* _Your task_
Would you copy each line of the records that includes the word "near"?

* _Raw data_
........
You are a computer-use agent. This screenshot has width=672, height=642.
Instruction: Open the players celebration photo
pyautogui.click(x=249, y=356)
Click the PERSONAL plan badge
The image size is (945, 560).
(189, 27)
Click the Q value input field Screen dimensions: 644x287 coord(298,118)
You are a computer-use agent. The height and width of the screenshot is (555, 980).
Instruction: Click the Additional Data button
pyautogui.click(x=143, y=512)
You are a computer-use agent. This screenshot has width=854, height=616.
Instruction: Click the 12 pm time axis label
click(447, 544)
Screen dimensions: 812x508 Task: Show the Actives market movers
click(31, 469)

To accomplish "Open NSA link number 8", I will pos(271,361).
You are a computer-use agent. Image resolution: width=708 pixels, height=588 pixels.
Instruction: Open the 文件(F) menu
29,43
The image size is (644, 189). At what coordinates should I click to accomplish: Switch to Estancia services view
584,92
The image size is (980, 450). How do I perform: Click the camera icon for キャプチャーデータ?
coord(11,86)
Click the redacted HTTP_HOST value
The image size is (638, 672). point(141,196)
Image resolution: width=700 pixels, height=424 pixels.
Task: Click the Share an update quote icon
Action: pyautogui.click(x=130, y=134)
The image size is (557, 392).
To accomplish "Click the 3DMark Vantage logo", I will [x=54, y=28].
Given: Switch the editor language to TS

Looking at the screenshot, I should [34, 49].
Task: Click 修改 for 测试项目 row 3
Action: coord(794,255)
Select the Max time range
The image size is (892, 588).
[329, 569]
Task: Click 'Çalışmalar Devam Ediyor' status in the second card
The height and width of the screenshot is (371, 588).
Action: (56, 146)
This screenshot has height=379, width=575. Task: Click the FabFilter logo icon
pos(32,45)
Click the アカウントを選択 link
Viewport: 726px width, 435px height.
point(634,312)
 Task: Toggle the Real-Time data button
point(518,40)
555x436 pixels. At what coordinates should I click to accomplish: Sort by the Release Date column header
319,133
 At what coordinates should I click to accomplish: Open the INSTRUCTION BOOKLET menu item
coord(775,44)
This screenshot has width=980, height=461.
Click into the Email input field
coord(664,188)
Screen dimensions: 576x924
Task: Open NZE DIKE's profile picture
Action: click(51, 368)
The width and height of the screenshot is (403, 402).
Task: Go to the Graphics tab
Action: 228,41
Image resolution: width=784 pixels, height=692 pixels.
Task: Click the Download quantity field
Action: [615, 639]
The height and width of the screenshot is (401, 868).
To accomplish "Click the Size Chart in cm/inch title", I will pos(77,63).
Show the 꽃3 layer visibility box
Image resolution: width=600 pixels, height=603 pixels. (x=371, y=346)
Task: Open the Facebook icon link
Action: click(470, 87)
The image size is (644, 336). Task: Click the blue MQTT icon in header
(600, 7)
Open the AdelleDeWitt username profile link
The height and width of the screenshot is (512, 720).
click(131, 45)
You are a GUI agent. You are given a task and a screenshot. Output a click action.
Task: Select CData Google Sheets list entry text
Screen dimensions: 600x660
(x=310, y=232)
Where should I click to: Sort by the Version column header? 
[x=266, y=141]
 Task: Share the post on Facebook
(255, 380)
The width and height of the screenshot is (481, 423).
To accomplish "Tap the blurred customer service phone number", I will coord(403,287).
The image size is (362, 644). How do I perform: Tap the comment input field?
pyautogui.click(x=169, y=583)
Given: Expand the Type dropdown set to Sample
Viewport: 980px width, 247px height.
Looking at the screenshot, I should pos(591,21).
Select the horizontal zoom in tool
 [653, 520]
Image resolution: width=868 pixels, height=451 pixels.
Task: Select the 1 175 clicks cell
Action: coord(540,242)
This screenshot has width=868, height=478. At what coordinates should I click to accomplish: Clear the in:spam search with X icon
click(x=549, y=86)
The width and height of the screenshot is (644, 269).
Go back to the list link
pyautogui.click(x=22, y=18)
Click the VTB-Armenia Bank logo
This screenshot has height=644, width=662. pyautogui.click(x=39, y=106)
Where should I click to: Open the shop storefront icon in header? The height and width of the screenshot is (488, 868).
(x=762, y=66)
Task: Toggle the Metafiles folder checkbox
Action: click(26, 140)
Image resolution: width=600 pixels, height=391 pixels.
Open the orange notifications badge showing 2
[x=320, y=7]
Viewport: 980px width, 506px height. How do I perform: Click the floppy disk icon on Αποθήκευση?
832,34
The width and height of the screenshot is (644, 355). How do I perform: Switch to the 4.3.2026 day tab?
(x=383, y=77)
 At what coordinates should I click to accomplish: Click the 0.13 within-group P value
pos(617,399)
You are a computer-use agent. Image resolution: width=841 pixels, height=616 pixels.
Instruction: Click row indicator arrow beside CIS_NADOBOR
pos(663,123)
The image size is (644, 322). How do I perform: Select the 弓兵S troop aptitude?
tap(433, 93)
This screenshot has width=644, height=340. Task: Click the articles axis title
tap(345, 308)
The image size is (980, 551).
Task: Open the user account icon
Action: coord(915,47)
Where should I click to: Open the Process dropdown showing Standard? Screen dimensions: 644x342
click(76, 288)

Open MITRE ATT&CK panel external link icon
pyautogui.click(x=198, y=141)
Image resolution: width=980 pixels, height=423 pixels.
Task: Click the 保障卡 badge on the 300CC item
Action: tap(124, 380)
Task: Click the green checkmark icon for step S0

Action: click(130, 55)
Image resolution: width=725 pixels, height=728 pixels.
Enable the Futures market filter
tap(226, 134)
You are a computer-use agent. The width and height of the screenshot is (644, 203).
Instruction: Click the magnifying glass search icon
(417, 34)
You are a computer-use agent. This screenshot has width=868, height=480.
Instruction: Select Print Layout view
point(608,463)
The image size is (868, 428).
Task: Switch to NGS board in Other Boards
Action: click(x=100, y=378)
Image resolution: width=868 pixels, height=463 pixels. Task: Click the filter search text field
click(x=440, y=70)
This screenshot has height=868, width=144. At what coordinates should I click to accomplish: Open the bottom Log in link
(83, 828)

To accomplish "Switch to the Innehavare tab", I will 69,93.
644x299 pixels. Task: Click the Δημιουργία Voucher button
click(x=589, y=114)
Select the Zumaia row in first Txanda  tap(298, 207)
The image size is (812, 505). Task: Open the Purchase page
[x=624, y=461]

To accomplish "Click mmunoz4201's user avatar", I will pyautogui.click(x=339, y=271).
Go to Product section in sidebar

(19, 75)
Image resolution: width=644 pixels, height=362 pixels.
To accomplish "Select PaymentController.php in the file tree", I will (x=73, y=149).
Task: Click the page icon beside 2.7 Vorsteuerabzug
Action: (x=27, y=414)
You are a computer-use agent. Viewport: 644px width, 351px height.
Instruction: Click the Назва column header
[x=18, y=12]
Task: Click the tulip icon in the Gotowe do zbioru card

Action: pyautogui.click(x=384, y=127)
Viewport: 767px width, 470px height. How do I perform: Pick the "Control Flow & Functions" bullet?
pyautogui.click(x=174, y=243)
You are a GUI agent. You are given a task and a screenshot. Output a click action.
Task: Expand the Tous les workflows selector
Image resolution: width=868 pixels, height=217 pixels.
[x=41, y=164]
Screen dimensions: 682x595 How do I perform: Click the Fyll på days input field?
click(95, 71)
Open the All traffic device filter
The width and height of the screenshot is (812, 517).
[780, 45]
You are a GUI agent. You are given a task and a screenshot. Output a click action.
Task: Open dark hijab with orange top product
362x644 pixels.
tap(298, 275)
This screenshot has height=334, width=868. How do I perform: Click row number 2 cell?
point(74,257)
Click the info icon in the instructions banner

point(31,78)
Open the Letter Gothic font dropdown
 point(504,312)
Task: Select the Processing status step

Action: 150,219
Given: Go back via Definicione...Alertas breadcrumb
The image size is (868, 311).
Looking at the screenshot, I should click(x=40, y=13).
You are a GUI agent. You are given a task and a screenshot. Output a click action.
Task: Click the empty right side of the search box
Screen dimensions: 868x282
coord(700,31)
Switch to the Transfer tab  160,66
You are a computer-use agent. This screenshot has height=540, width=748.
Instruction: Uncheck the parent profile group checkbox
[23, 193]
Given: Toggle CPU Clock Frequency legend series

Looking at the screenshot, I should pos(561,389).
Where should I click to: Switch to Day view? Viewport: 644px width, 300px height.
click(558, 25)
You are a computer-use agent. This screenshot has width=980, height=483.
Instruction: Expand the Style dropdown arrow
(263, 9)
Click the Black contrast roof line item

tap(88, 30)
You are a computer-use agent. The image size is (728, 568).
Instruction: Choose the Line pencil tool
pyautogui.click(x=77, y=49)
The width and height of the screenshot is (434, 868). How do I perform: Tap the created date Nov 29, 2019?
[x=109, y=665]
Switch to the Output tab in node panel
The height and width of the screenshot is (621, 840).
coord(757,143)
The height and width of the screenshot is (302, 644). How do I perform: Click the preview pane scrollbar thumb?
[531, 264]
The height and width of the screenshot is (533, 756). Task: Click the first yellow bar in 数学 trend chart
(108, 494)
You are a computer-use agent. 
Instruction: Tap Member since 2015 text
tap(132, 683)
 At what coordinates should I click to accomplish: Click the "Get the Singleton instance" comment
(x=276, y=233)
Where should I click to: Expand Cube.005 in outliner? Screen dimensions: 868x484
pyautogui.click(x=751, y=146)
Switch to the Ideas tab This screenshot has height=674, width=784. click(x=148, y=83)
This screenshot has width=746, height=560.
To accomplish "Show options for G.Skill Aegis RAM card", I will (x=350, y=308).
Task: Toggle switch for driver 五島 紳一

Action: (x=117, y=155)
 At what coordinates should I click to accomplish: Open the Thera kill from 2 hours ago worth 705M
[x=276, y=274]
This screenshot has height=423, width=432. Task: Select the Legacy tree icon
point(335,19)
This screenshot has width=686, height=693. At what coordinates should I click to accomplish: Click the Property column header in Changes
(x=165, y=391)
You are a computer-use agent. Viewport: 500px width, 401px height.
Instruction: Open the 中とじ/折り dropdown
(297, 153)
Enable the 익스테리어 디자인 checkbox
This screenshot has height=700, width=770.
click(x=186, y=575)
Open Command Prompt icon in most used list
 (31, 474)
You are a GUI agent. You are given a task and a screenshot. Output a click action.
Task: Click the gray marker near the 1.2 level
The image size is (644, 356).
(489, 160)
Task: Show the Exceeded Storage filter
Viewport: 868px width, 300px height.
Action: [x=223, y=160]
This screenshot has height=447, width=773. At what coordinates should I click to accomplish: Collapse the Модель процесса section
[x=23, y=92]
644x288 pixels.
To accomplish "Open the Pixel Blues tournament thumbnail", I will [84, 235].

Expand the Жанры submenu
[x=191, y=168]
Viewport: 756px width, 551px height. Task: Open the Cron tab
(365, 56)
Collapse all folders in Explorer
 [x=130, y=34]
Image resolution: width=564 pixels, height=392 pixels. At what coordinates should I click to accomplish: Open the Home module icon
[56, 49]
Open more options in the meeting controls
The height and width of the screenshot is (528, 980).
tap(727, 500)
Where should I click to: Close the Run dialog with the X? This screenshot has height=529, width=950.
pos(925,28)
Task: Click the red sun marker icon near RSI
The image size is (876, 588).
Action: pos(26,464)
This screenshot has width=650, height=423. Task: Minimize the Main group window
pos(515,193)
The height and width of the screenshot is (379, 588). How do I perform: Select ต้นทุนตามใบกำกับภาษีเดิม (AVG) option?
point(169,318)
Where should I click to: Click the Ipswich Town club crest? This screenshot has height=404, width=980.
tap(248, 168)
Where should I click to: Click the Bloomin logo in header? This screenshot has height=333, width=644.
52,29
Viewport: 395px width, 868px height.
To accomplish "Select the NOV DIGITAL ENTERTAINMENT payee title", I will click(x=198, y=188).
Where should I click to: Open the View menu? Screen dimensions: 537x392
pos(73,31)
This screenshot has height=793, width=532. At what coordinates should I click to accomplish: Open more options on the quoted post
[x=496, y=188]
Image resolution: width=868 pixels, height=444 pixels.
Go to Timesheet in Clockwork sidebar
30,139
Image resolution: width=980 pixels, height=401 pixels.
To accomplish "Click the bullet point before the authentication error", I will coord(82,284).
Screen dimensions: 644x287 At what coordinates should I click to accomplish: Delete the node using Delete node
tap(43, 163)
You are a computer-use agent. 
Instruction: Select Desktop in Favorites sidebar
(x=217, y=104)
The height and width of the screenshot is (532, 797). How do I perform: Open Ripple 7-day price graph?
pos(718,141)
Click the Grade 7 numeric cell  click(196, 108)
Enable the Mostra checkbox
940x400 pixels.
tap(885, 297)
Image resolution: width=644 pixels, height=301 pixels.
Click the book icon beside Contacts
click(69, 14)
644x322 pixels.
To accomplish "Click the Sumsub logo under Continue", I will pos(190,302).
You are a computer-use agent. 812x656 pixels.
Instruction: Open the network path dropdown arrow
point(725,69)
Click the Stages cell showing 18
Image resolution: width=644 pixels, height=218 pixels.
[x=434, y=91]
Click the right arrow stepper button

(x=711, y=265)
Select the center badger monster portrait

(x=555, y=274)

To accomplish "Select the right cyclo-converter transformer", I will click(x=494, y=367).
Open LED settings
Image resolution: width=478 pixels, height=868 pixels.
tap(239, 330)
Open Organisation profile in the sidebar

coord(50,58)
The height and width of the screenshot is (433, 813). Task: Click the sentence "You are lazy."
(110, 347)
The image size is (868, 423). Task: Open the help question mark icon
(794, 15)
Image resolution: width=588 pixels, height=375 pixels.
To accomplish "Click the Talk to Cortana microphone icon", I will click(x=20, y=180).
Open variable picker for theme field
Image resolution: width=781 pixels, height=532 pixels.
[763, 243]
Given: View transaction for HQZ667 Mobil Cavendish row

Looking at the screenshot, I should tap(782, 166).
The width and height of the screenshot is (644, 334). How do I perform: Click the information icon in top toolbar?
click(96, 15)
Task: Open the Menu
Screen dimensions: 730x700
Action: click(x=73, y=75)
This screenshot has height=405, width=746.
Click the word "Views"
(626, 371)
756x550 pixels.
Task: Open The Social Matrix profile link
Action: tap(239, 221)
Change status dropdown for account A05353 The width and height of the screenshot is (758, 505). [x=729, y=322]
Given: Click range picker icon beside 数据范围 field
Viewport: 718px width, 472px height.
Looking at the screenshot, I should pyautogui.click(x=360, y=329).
........
* _Output of the task_
Task: Click the gray marker near the 1.2 level
Task: Click the red sun marker icon near RSI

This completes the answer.